--- WHAT IS EXPECTED ---
Search the data for the string "photo" and gather each line it is in.

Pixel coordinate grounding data
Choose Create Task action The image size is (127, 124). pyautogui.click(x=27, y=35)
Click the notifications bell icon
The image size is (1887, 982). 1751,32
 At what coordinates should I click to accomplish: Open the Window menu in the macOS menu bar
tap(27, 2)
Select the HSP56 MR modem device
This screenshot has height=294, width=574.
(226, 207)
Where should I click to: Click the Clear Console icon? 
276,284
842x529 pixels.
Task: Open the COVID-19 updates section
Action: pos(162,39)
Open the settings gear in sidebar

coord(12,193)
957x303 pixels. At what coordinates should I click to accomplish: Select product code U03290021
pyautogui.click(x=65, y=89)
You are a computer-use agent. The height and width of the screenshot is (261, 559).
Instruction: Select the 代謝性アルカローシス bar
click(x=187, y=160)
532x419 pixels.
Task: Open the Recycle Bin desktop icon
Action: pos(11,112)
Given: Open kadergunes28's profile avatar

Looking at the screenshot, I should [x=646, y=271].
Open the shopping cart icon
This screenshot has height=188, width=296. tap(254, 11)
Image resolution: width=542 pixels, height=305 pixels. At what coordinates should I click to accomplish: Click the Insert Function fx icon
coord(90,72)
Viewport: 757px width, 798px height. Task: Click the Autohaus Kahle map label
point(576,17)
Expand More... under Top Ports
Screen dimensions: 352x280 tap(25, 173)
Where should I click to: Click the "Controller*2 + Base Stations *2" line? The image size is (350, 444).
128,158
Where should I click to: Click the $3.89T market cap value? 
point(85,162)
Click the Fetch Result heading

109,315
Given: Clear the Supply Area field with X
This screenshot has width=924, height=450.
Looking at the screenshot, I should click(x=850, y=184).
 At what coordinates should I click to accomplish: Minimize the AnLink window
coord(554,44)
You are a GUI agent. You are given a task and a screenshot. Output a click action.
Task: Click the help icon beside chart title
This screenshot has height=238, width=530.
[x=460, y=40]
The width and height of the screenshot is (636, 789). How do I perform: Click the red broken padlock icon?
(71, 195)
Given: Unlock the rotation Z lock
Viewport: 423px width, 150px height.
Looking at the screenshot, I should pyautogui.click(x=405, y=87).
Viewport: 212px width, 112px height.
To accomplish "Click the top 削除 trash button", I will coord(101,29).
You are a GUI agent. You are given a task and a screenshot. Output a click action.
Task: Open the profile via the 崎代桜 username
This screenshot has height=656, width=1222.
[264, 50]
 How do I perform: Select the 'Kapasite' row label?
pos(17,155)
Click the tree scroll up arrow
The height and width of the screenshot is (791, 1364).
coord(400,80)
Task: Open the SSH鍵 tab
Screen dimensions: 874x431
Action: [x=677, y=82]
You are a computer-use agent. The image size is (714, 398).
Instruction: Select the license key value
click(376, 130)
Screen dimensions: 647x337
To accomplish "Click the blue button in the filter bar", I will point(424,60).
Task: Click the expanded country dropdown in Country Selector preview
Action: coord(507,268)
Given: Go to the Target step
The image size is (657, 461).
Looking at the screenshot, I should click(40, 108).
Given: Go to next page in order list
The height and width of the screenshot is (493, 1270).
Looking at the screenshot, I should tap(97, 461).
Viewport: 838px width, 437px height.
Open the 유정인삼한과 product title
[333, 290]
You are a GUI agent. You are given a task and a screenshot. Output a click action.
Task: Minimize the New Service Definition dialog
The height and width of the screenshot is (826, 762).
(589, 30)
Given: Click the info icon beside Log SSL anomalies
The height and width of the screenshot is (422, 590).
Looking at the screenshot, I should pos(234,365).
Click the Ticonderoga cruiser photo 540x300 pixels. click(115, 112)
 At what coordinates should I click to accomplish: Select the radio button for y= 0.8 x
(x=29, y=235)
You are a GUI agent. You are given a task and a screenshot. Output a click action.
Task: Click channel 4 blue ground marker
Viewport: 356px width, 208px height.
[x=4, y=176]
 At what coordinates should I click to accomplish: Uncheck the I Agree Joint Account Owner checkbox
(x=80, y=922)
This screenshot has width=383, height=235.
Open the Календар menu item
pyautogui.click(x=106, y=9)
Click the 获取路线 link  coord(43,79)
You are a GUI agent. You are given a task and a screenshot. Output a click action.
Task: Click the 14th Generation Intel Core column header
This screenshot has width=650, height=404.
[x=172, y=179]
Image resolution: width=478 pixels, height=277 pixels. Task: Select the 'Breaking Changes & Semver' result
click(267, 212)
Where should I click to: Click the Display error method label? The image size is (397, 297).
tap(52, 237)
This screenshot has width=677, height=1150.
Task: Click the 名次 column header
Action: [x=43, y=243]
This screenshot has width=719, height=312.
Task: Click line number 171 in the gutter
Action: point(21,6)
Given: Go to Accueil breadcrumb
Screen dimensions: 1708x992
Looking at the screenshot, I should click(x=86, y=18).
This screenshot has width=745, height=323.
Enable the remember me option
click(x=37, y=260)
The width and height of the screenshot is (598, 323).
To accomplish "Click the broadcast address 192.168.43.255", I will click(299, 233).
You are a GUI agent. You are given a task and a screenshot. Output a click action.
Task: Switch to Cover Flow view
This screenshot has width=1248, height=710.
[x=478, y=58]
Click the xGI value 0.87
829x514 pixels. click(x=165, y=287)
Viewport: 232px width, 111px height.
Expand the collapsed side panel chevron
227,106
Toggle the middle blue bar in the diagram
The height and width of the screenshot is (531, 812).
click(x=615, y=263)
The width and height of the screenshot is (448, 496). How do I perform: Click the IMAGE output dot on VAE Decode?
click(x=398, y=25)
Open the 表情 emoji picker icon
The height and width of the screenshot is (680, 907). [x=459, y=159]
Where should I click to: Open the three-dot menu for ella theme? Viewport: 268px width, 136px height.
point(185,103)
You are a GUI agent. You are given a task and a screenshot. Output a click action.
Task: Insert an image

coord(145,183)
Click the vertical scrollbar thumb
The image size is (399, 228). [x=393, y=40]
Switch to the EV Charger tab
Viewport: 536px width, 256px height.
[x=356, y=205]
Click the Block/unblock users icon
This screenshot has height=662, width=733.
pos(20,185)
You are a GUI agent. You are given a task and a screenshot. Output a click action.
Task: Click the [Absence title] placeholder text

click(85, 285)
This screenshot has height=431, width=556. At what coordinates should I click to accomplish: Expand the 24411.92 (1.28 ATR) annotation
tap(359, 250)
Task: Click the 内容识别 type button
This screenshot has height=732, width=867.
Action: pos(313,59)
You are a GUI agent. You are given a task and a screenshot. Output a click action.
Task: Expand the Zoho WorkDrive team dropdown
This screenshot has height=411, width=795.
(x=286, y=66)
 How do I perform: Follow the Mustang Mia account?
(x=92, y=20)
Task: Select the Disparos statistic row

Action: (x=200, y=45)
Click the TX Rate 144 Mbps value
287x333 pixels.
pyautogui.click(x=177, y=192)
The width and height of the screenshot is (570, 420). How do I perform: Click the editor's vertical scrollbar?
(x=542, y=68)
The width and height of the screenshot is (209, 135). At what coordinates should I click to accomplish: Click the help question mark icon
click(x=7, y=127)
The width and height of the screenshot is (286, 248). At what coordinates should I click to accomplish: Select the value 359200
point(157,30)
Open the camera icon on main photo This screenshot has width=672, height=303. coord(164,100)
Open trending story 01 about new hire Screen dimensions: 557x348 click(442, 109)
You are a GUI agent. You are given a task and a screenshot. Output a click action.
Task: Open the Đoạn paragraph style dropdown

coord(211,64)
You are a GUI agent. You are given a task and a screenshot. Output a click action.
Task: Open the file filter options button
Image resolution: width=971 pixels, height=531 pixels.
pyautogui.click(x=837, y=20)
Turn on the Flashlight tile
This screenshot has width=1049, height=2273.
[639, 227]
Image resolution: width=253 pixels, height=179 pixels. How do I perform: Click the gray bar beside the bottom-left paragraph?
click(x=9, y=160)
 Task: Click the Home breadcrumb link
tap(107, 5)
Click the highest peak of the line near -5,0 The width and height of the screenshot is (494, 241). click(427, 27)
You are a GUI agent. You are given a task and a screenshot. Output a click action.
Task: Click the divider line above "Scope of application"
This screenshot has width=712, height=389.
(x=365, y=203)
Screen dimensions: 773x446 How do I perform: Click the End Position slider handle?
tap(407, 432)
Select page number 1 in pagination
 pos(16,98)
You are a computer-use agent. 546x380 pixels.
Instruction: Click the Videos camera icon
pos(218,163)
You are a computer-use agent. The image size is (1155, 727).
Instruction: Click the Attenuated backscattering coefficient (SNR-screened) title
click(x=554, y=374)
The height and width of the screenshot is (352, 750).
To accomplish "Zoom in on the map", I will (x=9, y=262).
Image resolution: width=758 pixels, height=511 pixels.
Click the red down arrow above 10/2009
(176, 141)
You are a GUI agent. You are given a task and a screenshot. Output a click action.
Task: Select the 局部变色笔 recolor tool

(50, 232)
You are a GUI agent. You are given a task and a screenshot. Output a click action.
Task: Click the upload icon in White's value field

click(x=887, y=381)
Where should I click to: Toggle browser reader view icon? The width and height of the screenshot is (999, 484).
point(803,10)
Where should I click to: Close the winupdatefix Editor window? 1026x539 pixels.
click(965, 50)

--- RESPONSE BELOW ---
Click the Ticonderoga cruiser photo 540x300 pixels. click(115, 112)
Open the camera icon on main photo This screenshot has width=672, height=303. coord(164,100)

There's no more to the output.